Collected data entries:
##############################

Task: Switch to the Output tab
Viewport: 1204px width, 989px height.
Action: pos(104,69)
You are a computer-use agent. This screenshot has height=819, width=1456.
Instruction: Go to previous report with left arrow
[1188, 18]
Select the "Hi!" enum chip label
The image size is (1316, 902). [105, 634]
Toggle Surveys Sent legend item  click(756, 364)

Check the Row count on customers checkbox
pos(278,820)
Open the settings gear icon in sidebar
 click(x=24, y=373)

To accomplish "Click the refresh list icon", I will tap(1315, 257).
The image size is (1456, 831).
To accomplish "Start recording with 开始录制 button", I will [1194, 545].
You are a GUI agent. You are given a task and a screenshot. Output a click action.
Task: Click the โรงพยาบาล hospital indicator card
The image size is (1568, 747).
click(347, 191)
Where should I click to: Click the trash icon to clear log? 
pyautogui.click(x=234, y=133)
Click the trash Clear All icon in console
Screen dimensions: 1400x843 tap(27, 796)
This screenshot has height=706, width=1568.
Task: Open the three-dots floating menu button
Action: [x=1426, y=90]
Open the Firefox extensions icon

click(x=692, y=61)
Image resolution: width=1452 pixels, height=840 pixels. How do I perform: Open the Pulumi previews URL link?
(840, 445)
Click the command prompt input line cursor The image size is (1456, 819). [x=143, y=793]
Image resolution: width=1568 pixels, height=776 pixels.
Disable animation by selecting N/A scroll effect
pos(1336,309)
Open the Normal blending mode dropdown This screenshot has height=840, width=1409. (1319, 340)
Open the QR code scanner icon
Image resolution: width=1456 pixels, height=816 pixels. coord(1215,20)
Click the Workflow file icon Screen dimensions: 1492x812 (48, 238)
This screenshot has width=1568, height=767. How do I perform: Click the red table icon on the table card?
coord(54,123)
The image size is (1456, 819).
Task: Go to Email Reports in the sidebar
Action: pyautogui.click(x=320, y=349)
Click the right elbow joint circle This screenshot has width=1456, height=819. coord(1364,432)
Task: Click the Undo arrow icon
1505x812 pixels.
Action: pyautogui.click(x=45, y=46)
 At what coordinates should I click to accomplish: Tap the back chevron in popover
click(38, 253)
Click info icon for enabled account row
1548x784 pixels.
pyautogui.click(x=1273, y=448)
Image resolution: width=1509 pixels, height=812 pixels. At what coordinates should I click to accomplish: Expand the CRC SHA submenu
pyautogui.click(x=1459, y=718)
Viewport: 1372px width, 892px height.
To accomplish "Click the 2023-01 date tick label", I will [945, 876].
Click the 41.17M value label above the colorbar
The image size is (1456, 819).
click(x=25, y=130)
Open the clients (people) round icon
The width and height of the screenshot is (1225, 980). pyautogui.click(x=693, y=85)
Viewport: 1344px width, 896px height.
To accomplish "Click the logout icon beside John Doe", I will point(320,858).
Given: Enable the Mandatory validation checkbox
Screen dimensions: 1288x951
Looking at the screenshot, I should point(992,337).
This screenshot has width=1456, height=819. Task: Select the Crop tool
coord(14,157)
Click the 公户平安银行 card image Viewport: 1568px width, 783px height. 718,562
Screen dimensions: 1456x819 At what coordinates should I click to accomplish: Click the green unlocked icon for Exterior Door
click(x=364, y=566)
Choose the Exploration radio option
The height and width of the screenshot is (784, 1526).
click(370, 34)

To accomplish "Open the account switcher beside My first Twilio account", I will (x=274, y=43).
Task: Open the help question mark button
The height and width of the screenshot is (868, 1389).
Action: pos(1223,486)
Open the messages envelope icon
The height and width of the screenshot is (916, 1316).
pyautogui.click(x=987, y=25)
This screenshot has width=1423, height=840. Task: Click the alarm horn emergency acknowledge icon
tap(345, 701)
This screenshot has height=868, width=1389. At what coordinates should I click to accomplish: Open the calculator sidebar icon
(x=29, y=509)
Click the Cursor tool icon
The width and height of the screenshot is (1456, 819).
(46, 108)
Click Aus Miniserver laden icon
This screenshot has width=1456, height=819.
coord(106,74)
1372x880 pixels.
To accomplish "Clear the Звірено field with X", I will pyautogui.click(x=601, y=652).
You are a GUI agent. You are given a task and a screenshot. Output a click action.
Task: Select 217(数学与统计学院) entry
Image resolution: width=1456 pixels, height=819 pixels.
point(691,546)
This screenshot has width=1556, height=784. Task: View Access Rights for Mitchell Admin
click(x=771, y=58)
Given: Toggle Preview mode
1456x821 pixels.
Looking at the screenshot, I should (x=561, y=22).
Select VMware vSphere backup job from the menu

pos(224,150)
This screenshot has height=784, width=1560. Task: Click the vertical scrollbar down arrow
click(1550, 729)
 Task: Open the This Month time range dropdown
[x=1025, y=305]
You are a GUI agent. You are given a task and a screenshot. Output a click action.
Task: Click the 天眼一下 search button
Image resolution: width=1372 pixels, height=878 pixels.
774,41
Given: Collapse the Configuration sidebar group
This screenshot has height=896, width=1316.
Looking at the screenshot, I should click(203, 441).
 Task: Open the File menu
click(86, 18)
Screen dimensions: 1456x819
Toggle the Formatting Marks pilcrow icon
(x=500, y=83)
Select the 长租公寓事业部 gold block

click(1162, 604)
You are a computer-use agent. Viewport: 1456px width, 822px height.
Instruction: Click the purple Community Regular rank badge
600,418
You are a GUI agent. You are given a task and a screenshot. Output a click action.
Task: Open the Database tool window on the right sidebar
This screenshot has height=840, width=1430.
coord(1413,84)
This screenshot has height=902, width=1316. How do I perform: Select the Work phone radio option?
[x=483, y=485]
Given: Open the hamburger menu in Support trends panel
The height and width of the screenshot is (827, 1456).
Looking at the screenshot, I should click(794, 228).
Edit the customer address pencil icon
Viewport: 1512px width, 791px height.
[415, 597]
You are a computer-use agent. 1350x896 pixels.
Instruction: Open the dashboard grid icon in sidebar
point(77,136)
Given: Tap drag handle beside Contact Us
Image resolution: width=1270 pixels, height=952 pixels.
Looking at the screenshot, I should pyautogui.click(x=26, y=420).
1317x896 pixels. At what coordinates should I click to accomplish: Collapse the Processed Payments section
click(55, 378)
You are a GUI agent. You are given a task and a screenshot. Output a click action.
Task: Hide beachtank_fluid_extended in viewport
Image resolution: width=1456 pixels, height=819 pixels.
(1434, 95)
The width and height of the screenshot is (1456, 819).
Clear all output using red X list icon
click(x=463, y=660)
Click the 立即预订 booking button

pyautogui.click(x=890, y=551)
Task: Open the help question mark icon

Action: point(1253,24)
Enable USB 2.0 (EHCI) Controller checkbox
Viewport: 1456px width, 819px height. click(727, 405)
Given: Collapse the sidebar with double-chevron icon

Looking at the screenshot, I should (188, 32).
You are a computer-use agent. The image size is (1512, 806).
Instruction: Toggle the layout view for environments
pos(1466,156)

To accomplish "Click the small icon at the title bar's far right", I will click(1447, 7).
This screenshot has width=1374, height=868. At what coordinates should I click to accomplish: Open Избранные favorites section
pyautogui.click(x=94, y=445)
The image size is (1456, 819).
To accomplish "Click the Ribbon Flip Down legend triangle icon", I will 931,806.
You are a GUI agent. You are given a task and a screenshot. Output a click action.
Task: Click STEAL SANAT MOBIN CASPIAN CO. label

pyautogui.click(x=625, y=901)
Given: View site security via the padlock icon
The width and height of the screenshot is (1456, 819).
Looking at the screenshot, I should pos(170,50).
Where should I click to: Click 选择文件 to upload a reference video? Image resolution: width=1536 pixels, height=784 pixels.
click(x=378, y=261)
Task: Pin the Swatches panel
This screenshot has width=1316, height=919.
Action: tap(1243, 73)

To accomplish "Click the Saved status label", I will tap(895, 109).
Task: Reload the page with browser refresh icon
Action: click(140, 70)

##############################

_Action item_: The response should be an exact copy of all the records above.

_Reply_:
Task: Switch to the Output tab
Viewport: 1204px width, 989px height.
Action: pos(104,69)
You are a computer-use agent. This screenshot has height=819, width=1456.
Instruction: Go to previous report with left arrow
[1188, 18]
Select the "Hi!" enum chip label
The image size is (1316, 902). [105, 634]
Toggle Surveys Sent legend item  click(756, 364)

Check the Row count on customers checkbox
pos(278,820)
Open the settings gear icon in sidebar
 click(x=24, y=373)

To accomplish "Click the refresh list icon", I will tap(1315, 257).
The image size is (1456, 831).
To accomplish "Start recording with 开始录制 button", I will [1194, 545].
You are a GUI agent. You are given a task and a screenshot. Output a click action.
Task: Click the โรงพยาบาล hospital indicator card
The image size is (1568, 747).
click(347, 191)
Where should I click to: Click the trash icon to clear log? 
pyautogui.click(x=234, y=133)
Click the trash Clear All icon in console
Screen dimensions: 1400x843 tap(27, 796)
This screenshot has height=706, width=1568.
Task: Open the three-dots floating menu button
Action: [x=1426, y=90]
Open the Firefox extensions icon

click(x=692, y=61)
Image resolution: width=1452 pixels, height=840 pixels. How do I perform: Open the Pulumi previews URL link?
(840, 445)
Click the command prompt input line cursor The image size is (1456, 819). [x=143, y=793]
Image resolution: width=1568 pixels, height=776 pixels.
Disable animation by selecting N/A scroll effect
pos(1336,309)
Open the Normal blending mode dropdown This screenshot has height=840, width=1409. (1319, 340)
Open the QR code scanner icon
Image resolution: width=1456 pixels, height=816 pixels. coord(1215,20)
Click the Workflow file icon Screen dimensions: 1492x812 (48, 238)
This screenshot has width=1568, height=767. How do I perform: Click the red table icon on the table card?
coord(54,123)
The image size is (1456, 819).
Task: Go to Email Reports in the sidebar
Action: pyautogui.click(x=320, y=349)
Click the right elbow joint circle This screenshot has width=1456, height=819. coord(1364,432)
Task: Click the Undo arrow icon
1505x812 pixels.
Action: pyautogui.click(x=45, y=46)
 At what coordinates should I click to accomplish: Tap the back chevron in popover
click(38, 253)
Click info icon for enabled account row
1548x784 pixels.
pyautogui.click(x=1273, y=448)
Image resolution: width=1509 pixels, height=812 pixels. At what coordinates should I click to accomplish: Expand the CRC SHA submenu
pyautogui.click(x=1459, y=718)
Viewport: 1372px width, 892px height.
To accomplish "Click the 2023-01 date tick label", I will [945, 876].
Click the 41.17M value label above the colorbar
The image size is (1456, 819).
click(x=25, y=130)
Open the clients (people) round icon
The width and height of the screenshot is (1225, 980). pyautogui.click(x=693, y=85)
Viewport: 1344px width, 896px height.
To accomplish "Click the logout icon beside John Doe", I will point(320,858).
Given: Enable the Mandatory validation checkbox
Screen dimensions: 1288x951
Looking at the screenshot, I should point(992,337).
This screenshot has width=1456, height=819. Task: Select the Crop tool
coord(14,157)
Click the 公户平安银行 card image Viewport: 1568px width, 783px height. 718,562
Screen dimensions: 1456x819 At what coordinates should I click to accomplish: Click the green unlocked icon for Exterior Door
click(x=364, y=566)
Choose the Exploration radio option
The height and width of the screenshot is (784, 1526).
click(370, 34)

To accomplish "Open the account switcher beside My first Twilio account", I will (x=274, y=43).
Task: Open the help question mark button
The height and width of the screenshot is (868, 1389).
Action: pos(1223,486)
Open the messages envelope icon
The height and width of the screenshot is (916, 1316).
pyautogui.click(x=987, y=25)
This screenshot has width=1423, height=840. Task: Click the alarm horn emergency acknowledge icon
tap(345, 701)
This screenshot has height=868, width=1389. At what coordinates should I click to accomplish: Open the calculator sidebar icon
(x=29, y=509)
Click the Cursor tool icon
The width and height of the screenshot is (1456, 819).
(46, 108)
Click Aus Miniserver laden icon
This screenshot has width=1456, height=819.
coord(106,74)
1372x880 pixels.
To accomplish "Clear the Звірено field with X", I will pyautogui.click(x=601, y=652).
You are a GUI agent. You are given a task and a screenshot. Output a click action.
Task: Select 217(数学与统计学院) entry
Image resolution: width=1456 pixels, height=819 pixels.
point(691,546)
This screenshot has width=1556, height=784. Task: View Access Rights for Mitchell Admin
click(x=771, y=58)
Given: Toggle Preview mode
1456x821 pixels.
Looking at the screenshot, I should (x=561, y=22).
Select VMware vSphere backup job from the menu

pos(224,150)
This screenshot has height=784, width=1560. Task: Click the vertical scrollbar down arrow
click(1550, 729)
 Task: Open the This Month time range dropdown
[x=1025, y=305]
You are a GUI agent. You are given a task and a screenshot. Output a click action.
Task: Click the 天眼一下 search button
Image resolution: width=1372 pixels, height=878 pixels.
774,41
Given: Collapse the Configuration sidebar group
This screenshot has height=896, width=1316.
Looking at the screenshot, I should click(203, 441).
 Task: Open the File menu
click(86, 18)
Screen dimensions: 1456x819
Toggle the Formatting Marks pilcrow icon
(x=500, y=83)
Select the 长租公寓事业部 gold block

click(1162, 604)
You are a computer-use agent. Viewport: 1456px width, 822px height.
Instruction: Click the purple Community Regular rank badge
600,418
You are a GUI agent. You are given a task and a screenshot. Output a click action.
Task: Open the Database tool window on the right sidebar
This screenshot has height=840, width=1430.
coord(1413,84)
This screenshot has height=902, width=1316. How do I perform: Select the Work phone radio option?
[x=483, y=485]
Given: Open the hamburger menu in Support trends panel
The height and width of the screenshot is (827, 1456).
Looking at the screenshot, I should click(794, 228).
Edit the customer address pencil icon
Viewport: 1512px width, 791px height.
[415, 597]
You are a computer-use agent. 1350x896 pixels.
Instruction: Open the dashboard grid icon in sidebar
point(77,136)
Given: Tap drag handle beside Contact Us
Image resolution: width=1270 pixels, height=952 pixels.
Looking at the screenshot, I should pyautogui.click(x=26, y=420).
1317x896 pixels. At what coordinates should I click to accomplish: Collapse the Processed Payments section
click(55, 378)
You are a GUI agent. You are given a task and a screenshot. Output a click action.
Task: Hide beachtank_fluid_extended in viewport
Image resolution: width=1456 pixels, height=819 pixels.
(1434, 95)
The width and height of the screenshot is (1456, 819).
Clear all output using red X list icon
click(x=463, y=660)
Click the 立即预订 booking button

pyautogui.click(x=890, y=551)
Task: Open the help question mark icon

Action: point(1253,24)
Enable USB 2.0 (EHCI) Controller checkbox
Viewport: 1456px width, 819px height. click(727, 405)
Given: Collapse the sidebar with double-chevron icon

Looking at the screenshot, I should (188, 32).
You are a computer-use agent. The image size is (1512, 806).
Instruction: Toggle the layout view for environments
pos(1466,156)

To accomplish "Click the small icon at the title bar's far right", I will click(1447, 7).
This screenshot has width=1374, height=868. At what coordinates should I click to accomplish: Open Избранные favorites section
pyautogui.click(x=94, y=445)
The image size is (1456, 819).
To accomplish "Click the Ribbon Flip Down legend triangle icon", I will 931,806.
You are a GUI agent. You are given a task and a screenshot. Output a click action.
Task: Click STEAL SANAT MOBIN CASPIAN CO. label

pyautogui.click(x=625, y=901)
Given: View site security via the padlock icon
The width and height of the screenshot is (1456, 819).
Looking at the screenshot, I should pos(170,50).
Where should I click to: Click 选择文件 to upload a reference video? Image resolution: width=1536 pixels, height=784 pixels.
click(x=378, y=261)
Task: Pin the Swatches panel
This screenshot has width=1316, height=919.
Action: tap(1243, 73)

To accomplish "Click the Saved status label", I will tap(895, 109).
Task: Reload the page with browser refresh icon
Action: click(140, 70)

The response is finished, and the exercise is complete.